83/01 Natur- und Umweltschutz

Norm

B-VG Art7 Abs1 / Verwaltungsakt
UVP-G 2000 §3, 3a, §46, Anhang 1
AbfallwirtschaftsG 2002 §37, §38

Leitsatz

Verletzung im Gleichheitsrecht durch die Behebung der Genehmigung einer Mengensteigerung der Mitverbrennung von Abfällen ohne Durchführung einer Umweltverträglichkeitsprüfung infolge grob irriger Rechtsauslegung

Rechtssatz

Das wesentliche Begründungselement des Landesverwaltungsgerichtes Kärnten besteht in der Annahme, dass der Antrag der einschreitenden Gesellschaft auf Genehmigung einer Mengensteigerung der Mitverbrennung von gefährlichen und nicht gefährlichen Abfällen (in jeweils näher genanntem Ausmaß) nur dann als mögliche Änderungsgenehmigung iSd §3a UVP-G 2000 qualifiziert werden könne, wenn bereits ein "UVP-rechtlicher 'Ist-Zustand'" - gemeint wohl eine Genehmigung nach dem UVP-G 2000 bzw seinen Vorgängerbestimmungen - vorliege.

Die Anwendung des Änderungsgenehmigungsverfahrens gemäß §3a UVP-G 2000 setzt nicht voraus, dass die betreffende Anlage über eine (Erst-)Genehmigung nach dem UVP-G verfügt. Vielmehr kann auch eine zuvor nach anderen Gesetzen genehmigte Anlage bei Zutreffen der in §3a UVP-G 2000 festgelegten Voraussetzungen diesem Verfahren (erstmals) zu unterziehen sein.

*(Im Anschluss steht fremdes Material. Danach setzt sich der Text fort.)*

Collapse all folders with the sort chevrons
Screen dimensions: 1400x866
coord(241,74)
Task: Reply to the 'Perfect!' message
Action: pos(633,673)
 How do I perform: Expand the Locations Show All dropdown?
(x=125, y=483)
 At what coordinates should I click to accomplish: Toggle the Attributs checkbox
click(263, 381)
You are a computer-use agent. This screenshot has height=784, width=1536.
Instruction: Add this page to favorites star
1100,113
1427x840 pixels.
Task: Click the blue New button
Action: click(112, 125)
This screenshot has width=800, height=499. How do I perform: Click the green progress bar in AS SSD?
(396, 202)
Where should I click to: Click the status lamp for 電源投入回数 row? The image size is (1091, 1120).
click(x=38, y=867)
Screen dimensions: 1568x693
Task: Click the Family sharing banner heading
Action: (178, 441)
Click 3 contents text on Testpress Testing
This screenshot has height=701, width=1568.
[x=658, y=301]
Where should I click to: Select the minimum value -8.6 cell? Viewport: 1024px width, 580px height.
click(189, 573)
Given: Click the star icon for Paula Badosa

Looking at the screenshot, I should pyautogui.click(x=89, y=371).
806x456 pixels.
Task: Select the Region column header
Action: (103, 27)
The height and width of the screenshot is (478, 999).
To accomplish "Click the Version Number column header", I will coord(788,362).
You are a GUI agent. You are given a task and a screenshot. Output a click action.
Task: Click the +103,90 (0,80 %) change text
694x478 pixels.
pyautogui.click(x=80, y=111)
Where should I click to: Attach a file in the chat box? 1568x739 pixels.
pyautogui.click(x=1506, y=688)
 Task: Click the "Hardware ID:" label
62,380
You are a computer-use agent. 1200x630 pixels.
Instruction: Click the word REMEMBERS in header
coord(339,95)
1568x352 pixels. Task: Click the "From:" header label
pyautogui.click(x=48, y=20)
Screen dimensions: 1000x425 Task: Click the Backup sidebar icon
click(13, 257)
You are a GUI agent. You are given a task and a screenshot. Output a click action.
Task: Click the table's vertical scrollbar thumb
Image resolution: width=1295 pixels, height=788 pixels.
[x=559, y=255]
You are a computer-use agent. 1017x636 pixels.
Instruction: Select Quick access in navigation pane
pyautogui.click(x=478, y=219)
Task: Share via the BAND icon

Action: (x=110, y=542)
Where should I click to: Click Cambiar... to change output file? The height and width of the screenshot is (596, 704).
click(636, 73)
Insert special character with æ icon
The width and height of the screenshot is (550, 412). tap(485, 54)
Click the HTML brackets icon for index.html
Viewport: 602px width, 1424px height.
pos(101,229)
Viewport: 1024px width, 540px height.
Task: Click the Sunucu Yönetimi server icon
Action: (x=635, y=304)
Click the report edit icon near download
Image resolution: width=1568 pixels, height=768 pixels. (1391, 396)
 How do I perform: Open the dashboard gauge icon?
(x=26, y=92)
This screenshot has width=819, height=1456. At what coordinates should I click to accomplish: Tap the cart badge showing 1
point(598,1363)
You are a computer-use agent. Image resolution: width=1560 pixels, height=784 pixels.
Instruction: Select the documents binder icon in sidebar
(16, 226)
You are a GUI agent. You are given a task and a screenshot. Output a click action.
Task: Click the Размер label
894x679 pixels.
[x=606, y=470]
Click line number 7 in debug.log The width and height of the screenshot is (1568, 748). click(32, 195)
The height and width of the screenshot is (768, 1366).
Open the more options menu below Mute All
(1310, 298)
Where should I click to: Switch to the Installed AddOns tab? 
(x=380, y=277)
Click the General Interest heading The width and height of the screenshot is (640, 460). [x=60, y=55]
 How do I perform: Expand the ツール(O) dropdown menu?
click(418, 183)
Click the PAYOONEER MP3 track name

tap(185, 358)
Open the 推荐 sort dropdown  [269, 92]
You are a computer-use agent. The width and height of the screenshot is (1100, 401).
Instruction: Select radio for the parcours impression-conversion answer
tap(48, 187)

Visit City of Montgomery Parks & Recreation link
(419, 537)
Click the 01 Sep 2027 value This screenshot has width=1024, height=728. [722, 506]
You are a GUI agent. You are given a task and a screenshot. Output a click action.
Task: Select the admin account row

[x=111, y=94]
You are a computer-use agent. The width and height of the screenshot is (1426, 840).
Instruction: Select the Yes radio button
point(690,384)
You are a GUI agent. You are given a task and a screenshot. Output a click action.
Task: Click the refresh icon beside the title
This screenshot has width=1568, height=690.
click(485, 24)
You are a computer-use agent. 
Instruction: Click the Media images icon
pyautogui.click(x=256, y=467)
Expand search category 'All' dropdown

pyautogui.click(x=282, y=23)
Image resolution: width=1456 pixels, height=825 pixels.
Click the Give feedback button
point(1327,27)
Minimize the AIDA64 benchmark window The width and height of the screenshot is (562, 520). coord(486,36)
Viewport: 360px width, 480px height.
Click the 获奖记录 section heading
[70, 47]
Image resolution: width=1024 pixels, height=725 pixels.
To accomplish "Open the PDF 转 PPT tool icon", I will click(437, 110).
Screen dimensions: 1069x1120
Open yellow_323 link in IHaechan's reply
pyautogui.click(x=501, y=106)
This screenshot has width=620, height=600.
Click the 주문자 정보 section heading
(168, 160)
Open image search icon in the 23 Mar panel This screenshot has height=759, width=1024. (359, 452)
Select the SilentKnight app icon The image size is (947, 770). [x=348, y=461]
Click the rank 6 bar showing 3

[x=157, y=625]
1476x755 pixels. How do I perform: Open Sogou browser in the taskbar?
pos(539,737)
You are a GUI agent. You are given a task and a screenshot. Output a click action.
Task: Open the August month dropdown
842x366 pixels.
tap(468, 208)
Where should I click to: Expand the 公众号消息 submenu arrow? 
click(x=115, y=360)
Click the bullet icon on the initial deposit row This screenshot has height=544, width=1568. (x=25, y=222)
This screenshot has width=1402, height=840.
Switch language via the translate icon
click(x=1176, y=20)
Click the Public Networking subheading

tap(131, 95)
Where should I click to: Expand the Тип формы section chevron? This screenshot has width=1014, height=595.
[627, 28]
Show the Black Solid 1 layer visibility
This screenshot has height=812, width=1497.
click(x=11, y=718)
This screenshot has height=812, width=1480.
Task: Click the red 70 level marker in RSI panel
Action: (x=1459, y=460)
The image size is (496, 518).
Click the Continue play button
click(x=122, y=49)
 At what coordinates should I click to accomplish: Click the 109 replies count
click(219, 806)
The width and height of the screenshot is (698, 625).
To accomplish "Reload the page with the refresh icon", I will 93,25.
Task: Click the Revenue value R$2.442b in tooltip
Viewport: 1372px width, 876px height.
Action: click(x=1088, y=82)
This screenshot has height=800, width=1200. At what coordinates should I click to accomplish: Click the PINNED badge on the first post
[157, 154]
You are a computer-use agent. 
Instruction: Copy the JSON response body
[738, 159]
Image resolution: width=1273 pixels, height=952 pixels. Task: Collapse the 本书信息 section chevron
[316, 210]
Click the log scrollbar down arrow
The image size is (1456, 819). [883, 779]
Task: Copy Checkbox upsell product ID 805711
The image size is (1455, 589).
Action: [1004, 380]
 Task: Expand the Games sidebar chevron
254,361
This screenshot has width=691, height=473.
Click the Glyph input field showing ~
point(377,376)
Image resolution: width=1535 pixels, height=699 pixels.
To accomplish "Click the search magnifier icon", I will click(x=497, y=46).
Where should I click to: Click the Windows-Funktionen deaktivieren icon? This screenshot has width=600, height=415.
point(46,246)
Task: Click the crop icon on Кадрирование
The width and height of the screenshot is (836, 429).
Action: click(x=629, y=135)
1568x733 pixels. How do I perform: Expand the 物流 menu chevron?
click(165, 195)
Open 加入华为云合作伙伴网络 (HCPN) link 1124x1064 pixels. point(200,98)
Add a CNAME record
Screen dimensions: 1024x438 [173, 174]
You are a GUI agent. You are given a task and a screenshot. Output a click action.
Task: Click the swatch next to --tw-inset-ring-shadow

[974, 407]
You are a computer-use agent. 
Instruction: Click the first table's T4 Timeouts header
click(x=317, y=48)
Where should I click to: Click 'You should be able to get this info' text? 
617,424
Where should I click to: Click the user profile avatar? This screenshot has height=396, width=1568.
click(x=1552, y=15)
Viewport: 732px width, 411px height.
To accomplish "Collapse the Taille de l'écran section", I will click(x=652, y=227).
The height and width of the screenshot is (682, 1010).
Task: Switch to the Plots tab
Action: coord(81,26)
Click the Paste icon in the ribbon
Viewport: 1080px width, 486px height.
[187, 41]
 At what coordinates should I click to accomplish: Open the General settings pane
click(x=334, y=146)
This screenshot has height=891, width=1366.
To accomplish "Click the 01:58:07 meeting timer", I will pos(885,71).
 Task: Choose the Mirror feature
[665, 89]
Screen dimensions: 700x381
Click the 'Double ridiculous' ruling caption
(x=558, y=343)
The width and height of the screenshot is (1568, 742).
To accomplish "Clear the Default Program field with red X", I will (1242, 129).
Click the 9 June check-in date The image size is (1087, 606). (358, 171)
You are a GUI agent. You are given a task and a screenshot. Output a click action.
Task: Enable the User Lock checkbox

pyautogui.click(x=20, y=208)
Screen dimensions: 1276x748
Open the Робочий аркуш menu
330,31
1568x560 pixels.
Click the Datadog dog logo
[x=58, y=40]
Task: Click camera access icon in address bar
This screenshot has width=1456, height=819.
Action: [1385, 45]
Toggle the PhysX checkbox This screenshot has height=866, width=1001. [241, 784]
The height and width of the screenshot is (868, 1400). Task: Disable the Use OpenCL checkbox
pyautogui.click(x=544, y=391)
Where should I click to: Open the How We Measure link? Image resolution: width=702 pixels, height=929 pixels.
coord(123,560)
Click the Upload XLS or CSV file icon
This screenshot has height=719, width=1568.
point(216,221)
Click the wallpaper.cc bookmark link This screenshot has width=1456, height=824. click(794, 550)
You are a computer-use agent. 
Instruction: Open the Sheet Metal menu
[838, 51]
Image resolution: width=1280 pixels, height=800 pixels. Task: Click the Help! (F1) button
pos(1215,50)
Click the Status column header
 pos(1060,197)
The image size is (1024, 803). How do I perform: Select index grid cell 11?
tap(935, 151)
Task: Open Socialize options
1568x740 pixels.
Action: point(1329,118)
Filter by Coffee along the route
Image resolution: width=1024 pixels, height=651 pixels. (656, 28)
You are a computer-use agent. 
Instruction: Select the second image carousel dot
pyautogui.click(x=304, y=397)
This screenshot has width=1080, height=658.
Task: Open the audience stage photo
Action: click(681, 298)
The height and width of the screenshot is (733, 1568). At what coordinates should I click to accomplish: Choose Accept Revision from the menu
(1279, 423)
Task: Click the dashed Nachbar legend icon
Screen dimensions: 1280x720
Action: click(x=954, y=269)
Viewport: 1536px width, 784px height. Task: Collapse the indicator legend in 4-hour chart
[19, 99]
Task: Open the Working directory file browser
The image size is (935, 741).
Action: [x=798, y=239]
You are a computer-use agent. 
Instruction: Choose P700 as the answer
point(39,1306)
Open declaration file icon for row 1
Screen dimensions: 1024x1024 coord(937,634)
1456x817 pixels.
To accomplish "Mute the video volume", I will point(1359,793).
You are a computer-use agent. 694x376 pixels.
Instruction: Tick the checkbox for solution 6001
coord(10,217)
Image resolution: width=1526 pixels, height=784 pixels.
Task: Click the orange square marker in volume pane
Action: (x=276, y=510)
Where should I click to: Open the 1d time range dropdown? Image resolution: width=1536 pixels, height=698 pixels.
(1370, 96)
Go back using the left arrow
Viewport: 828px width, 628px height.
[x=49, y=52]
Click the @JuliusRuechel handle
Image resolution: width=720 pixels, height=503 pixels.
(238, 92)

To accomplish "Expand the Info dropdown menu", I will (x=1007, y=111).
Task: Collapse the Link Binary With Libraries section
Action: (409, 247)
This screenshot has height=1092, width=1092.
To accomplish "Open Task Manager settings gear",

Dies ergibt sich bereits klar aus dem Wortlaut des §3a Abs2 Z1 UVP-G 2000: Dieser Bestimmung zufolge ist für Änderungen "sonstiger in Spalte 1 des Anhanges 1 angeführter Vorhaben" dann eine Umweltverträglichkeitsprüfung durchzuführen, wenn "der Schwellenwert in Spalte 1 durch die bestehende Anlage bereits erreicht ist oder bei Verwirklichung der Änderung erreicht wird und durch die Änderung eine Kapazitätsausweitung von mindestens 50% dieses Schwellenwertes erfolgt". Es besteht kein Zweifel daran, dass der in dieser Bestimmung enthaltene Alternativtatbestand "oder bei Verwirklichung der Änderung erreicht wird" Fälle miteinschließt, in denen die Anlage (mangels Erreichen des Schwellenwertes) bisher über keine Genehmigung nach dem Umweltverträglichkeitsprüfungsgesetz verfügt hat.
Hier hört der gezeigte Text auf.